We sat on the couch again. I told her about Thursday with Mark. I described 'sweet and low.' She laughed out loud. Her eyebrow lifted. "Yes I swallowed!" Fist bumps and giggles. "He didn't know the phrase or the episode." I told her about the kiss, closing the door, and how he took me. "It was so damn sexy Nora. He held my leg, his fingers moved my panties aside, and he slid inside me easily. He filled me deliciously. I came twice while he fucked me, his own orgasm, the feeling of his cock swelling, the warmth of him deep in me - I came again with him. It was way too quick, but damn it was hot and sexy." She shivered. I smiled. "I was shy after. He was so damn cute." I sighed. "It was glorious honey and, like I mentioned last night, I'm breaking the date. It's not fair to him." She frowned.

"I won't influence your decision, Nora. You have to make it on your own. But you know where my heart is. I'm a lesbian -- my choice. Let me share a bit of what Lily told me yesterday. 'Listen to your heart. You need to feel good about you, first, foremost, and always.'" We both cried a little. "I better go Nora. I have a phone call to make and a heart to break. And you have a lot of thinking to do as well." What I wanted to do was to make love with her ... for the rest of our lives. But this just feels like the right thing to do for both of us. "Please take your time, do whatever you need. I'll be there for you but this has to be right for you and for us."

The kisses were sweet; we both had tears. Whispers of love from each of us; desperate hugs, more tears, and I left. I drove home; no, I don't know how.

"Hi Mark, I need to cancel our date tonight. I know it's rude and it's late. I think you are sweet and wonderful. I'm so glad for what we shared the other night. My ... my heart belongs to someone else and I didn't know it, for sure, until last night. I can't explain it any other way than that and I know full well it's pathetically inadequate. Please, please don't hate me. I hope I'm making some, any, sort of sense."

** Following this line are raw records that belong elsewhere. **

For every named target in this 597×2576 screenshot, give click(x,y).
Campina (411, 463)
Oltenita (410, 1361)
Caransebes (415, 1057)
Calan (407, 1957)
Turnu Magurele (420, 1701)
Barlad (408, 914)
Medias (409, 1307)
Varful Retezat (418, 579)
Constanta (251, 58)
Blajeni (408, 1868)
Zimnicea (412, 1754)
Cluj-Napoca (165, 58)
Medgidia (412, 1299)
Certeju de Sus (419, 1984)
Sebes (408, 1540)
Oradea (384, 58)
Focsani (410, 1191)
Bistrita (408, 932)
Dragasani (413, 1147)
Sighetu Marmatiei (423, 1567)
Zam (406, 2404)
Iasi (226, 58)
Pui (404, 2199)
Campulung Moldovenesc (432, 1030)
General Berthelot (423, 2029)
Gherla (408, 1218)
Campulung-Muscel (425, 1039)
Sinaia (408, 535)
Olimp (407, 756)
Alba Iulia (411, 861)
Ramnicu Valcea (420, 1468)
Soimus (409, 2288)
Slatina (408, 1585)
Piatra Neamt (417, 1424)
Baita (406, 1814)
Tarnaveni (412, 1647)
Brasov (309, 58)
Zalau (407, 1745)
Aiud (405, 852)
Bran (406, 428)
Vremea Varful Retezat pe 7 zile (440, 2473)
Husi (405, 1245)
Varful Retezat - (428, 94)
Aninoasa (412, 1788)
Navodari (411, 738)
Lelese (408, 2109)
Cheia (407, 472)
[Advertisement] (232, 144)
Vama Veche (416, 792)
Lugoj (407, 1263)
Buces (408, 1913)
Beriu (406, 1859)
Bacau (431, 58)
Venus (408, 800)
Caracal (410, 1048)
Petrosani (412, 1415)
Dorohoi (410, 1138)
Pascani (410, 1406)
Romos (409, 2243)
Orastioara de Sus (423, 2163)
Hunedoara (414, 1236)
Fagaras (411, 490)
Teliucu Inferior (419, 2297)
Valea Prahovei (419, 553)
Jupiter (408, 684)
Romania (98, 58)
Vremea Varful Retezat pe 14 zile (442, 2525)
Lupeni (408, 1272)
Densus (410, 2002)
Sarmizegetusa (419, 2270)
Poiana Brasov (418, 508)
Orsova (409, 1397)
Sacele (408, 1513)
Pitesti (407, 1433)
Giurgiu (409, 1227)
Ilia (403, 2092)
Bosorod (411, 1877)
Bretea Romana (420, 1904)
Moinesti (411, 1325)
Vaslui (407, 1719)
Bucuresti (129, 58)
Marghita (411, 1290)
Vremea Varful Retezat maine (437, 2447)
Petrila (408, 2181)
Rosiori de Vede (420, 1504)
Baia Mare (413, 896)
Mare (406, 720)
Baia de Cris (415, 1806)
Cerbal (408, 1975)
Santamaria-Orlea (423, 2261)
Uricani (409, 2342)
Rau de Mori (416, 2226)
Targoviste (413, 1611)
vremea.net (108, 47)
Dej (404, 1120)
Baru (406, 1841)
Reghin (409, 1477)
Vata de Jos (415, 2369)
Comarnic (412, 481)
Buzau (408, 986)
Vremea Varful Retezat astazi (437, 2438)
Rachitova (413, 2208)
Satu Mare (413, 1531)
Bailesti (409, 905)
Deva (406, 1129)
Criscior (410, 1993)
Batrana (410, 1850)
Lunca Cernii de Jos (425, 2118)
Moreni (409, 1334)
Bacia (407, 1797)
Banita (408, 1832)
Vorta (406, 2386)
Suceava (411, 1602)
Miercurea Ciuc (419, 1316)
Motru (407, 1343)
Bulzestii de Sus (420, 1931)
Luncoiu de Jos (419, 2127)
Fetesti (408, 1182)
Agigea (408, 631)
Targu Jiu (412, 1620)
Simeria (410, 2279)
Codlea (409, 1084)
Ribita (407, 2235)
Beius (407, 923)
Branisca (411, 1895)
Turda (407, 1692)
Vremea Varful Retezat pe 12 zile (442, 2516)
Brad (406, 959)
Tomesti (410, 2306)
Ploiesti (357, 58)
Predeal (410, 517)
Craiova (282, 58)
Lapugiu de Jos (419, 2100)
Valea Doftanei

Deafening silence for what felt like forever. "Okay, Emily. I don't understand but no is no. Whatever the music, the words are the same. I'll miss you and I wish you well. Thank you for calling." Fuck, fuck, fuck!!! He was gorgeous, sexy, and sweet, and I kicked him to the curb on a wing and a prayer, as my heart directed me to. I sighed.

I wanted to call Julia and I dared not. I called Lily -- voice mail. Shit. She's a realtor.